Since the start of the Premier League era of English football, twenty years ago, the number of Australian players who have moved from their home country to make a name for themselves in this league has steadily risen. During the first decade of the Premiership’s existence, goalkeeper Mark Bosnich was one of the few really high profile Australian players in the league, but over the last ten years the likes of Harry Kewell, Tim Cahill and Brett Emerton have ensured that there has been a far stronger southern hemisphere influence on the league. However, despite the growing reputation of Australian football thanks to the efforts of players such as these and the Socceroos – the national team – there has still not been a comparable influx of English players to the Australian league.

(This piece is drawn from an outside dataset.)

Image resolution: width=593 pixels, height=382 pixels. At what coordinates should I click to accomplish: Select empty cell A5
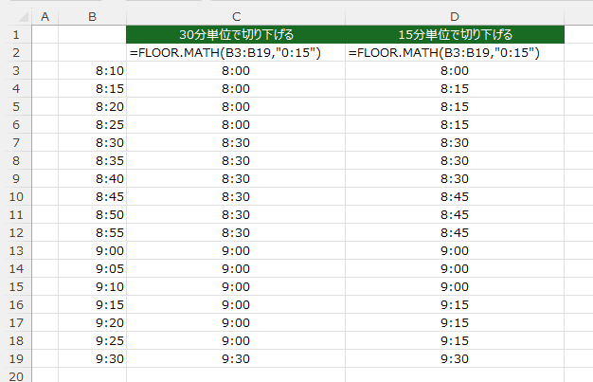(45, 107)
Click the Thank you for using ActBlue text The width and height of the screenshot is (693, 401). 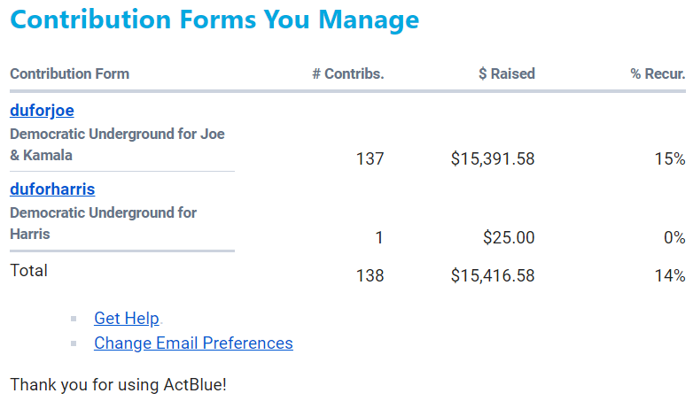coord(118,385)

When looking at the reasons for this, it is necessary to consider a few factors. Firstly there is the fact that the Premier League is one with a massive global profile and following, and is considered one of the best and most competitive in the world. This means that promising players want to prove themselves in this league, just as fans want to watch the games and gamble on the outcomes and issues with sports betting and online casino sites. By comparison, the Australian A-League is nowhere near the same level when it comes to the standard or the media profile – making the task of persuading the best English players to move there from the Premiership a challenging one.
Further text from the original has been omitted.